#### Stated task:
Replace "Toyota" with "Honda" in everything from the line containing "You are a computer-use agent. The width" down to the end of the records, changing nothing else. Give back only those lines, and leave the pictures out.

(Records excerpted from a collection)

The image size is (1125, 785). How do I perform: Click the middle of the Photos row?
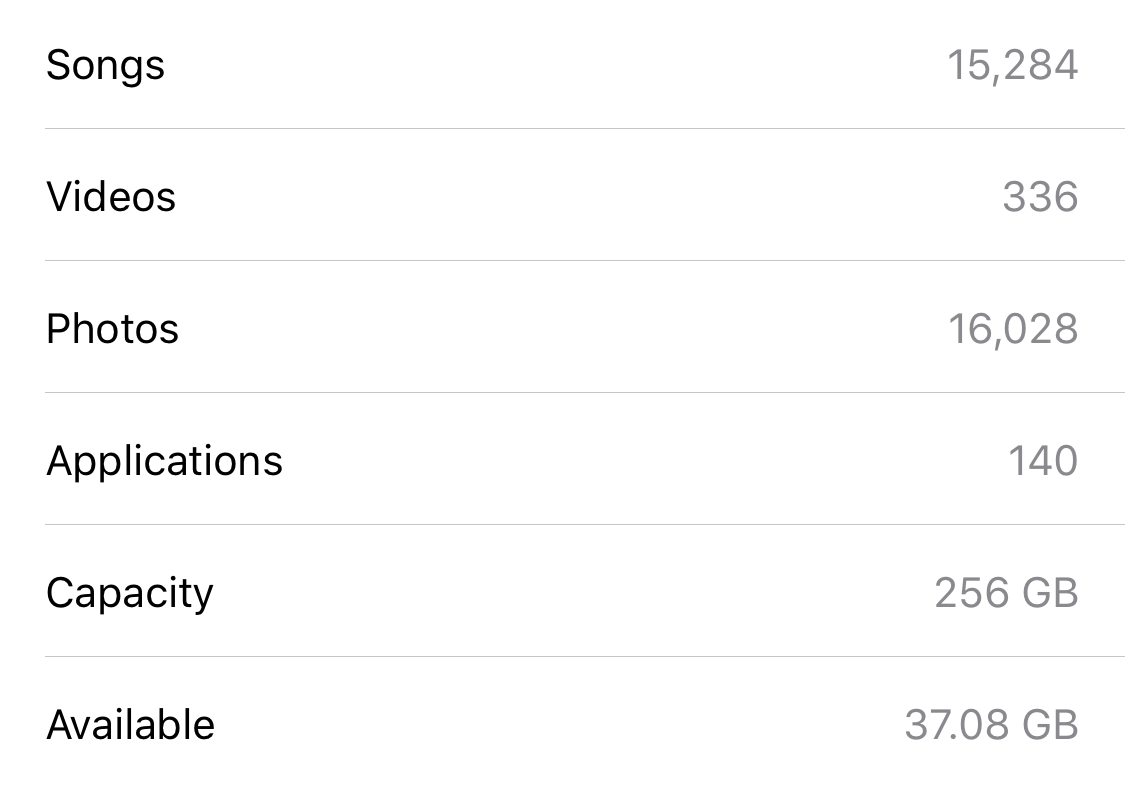click(562, 327)
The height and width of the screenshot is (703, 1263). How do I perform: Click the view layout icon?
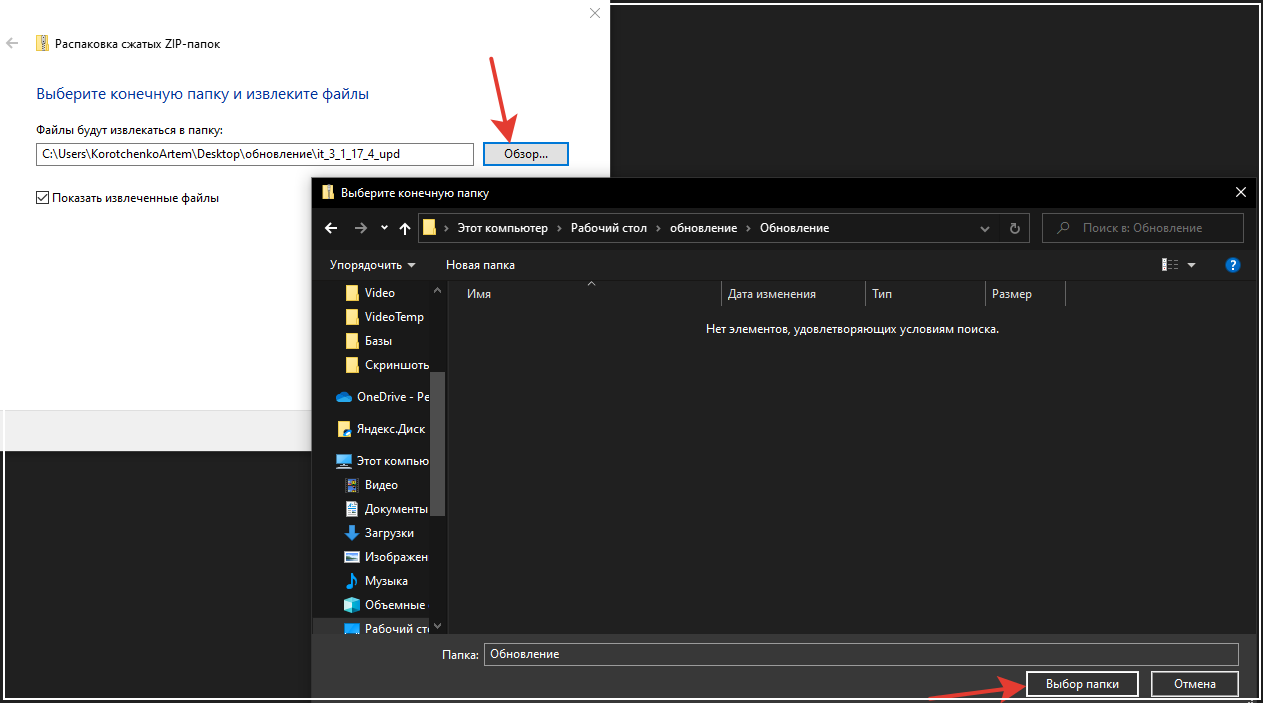pyautogui.click(x=1170, y=265)
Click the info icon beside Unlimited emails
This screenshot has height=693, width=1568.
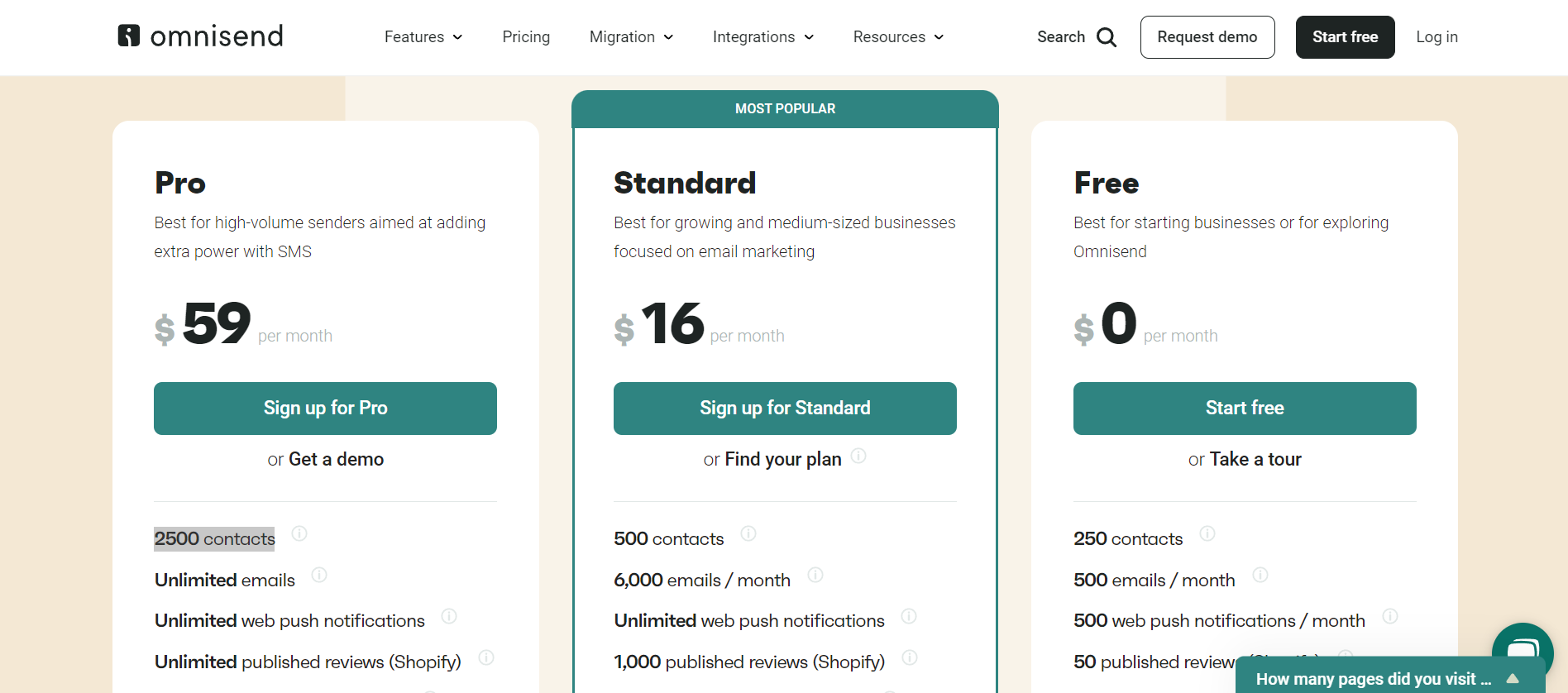[x=319, y=575]
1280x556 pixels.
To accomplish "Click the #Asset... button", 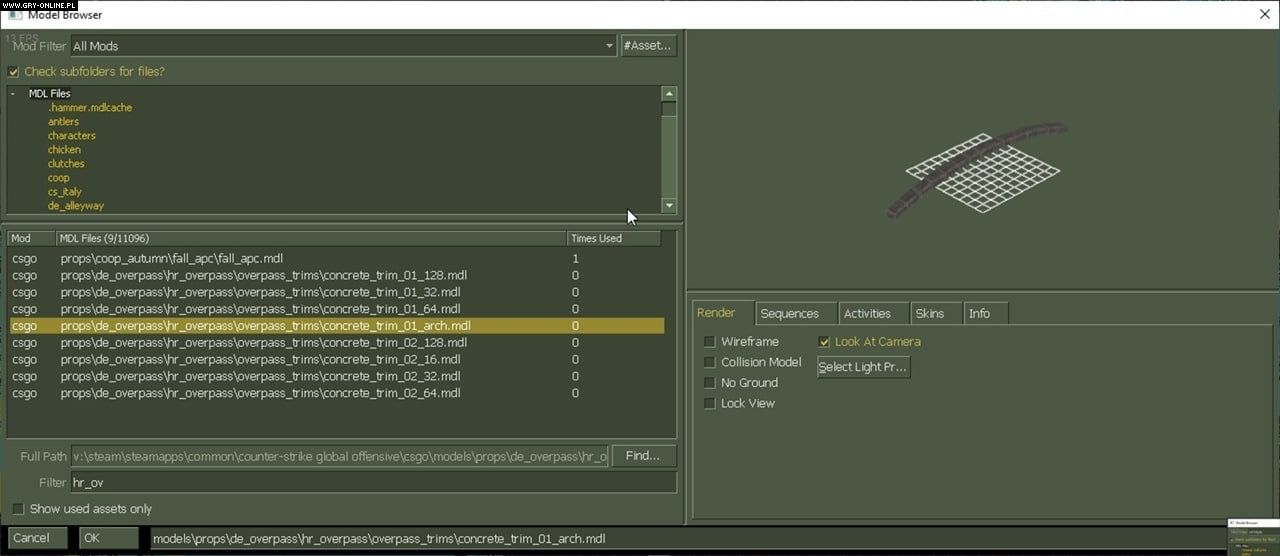I will 648,46.
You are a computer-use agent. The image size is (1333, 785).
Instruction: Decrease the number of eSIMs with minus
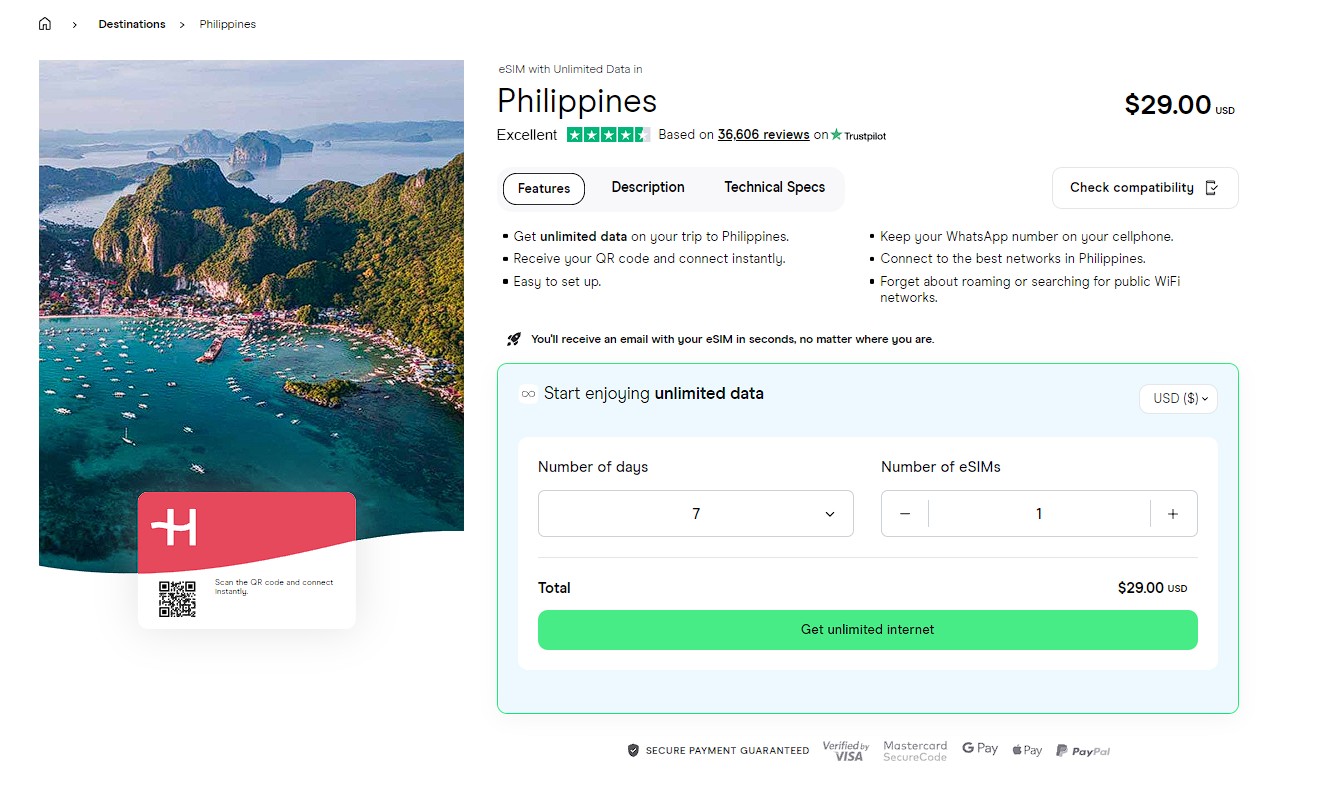[905, 513]
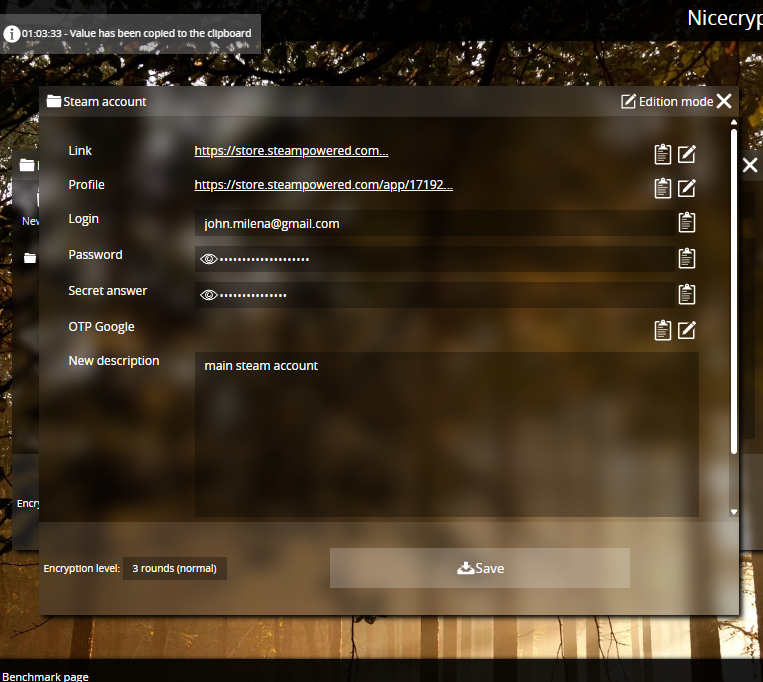Screen dimensions: 763x682
Task: Copy the OTP Google value
Action: pos(662,330)
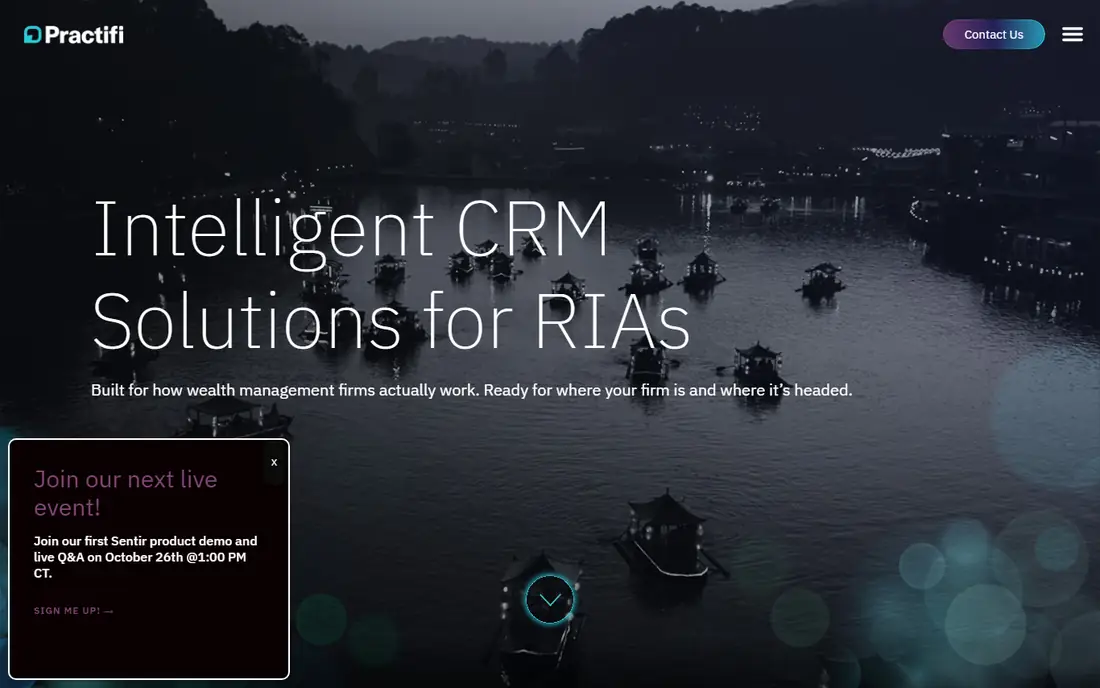The image size is (1100, 688).
Task: Open the hamburger navigation menu
Action: click(x=1072, y=34)
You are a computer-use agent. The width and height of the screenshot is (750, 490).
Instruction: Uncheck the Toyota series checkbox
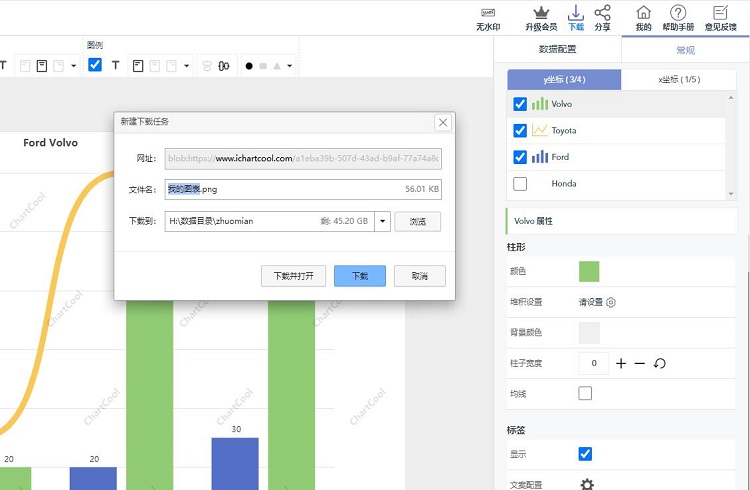tap(520, 131)
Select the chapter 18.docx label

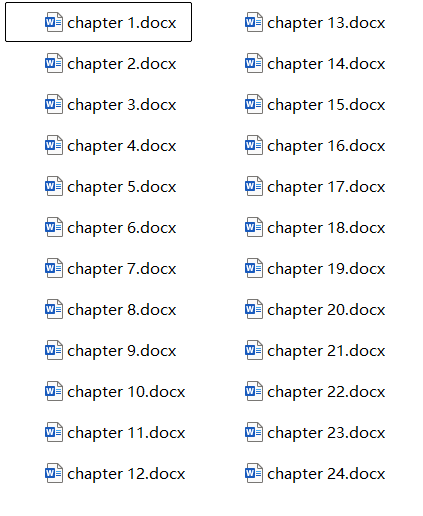[326, 228]
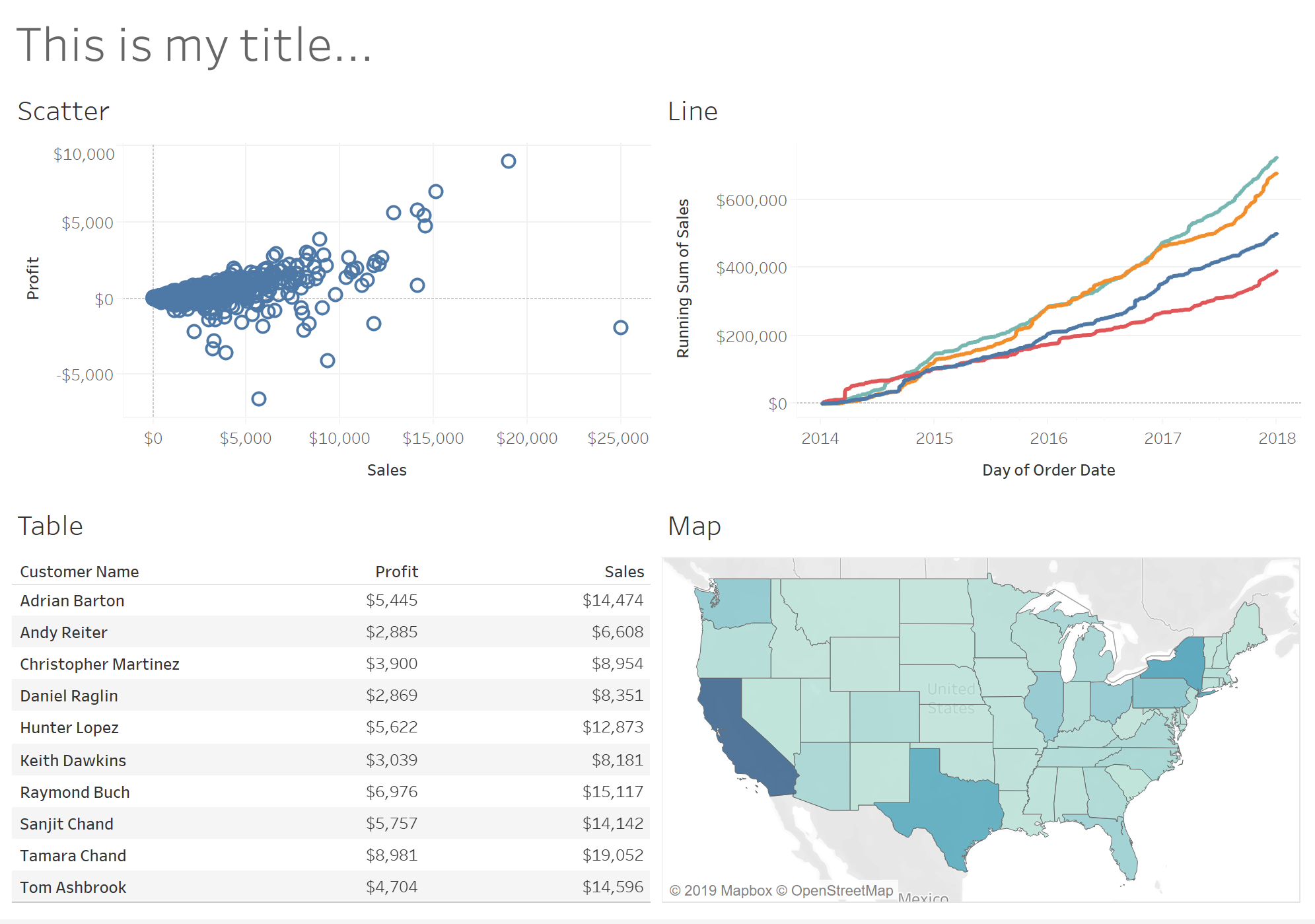Click the Customer Name column header

point(79,572)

#### Exercise response:
You are a computer-use agent. The width and height of the screenshot is (750, 490).
Instruction: Uncheck the Honda series checkbox
tap(520, 131)
Select the chapter 18.docx label

[326, 228]
Click the Customer Name column header

point(79,572)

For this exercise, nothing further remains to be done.